--- start EXERCISE INPUTS ---
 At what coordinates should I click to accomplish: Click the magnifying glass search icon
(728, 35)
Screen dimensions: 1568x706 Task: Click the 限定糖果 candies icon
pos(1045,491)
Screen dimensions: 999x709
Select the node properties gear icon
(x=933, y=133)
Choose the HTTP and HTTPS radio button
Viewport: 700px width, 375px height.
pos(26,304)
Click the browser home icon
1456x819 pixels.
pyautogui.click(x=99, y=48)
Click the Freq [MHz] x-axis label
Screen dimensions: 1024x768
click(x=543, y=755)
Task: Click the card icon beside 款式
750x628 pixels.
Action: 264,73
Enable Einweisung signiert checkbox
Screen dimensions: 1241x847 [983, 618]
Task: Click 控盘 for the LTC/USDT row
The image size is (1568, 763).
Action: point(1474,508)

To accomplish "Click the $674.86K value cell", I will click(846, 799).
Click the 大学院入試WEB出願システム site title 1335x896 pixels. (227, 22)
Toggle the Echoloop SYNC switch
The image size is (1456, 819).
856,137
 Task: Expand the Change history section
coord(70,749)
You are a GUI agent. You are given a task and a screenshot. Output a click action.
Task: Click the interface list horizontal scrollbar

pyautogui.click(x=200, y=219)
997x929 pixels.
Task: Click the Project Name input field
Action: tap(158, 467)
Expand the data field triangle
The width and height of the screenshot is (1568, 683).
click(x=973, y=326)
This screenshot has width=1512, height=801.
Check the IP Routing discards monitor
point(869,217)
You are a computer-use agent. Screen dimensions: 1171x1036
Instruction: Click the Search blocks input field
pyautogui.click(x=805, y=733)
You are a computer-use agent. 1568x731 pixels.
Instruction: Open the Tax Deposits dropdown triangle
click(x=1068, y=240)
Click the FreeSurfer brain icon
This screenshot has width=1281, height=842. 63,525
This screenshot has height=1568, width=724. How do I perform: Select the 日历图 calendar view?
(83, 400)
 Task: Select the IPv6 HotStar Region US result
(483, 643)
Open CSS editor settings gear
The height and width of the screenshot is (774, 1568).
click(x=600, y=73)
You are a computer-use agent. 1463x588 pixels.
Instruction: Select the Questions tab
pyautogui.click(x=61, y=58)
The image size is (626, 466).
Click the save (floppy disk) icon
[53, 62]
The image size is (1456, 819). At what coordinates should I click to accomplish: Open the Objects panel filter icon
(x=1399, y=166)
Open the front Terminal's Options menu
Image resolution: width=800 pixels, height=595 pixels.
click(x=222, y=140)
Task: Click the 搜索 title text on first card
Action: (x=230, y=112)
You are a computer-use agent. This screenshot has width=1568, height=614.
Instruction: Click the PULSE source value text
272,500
--- end EXERCISE INPUTS ---
(WHAT YOU WILL DO) Please report every line in the rows above that contains the word "should", copying each one in full.

(OUTPUT FOR THIS EXERCISE)
 At what coordinates should I click to accomplish: Click the magnifying glass search icon
The image size is (1456, 819). At what coordinates should I click to accomplish: Open the Objects panel filter icon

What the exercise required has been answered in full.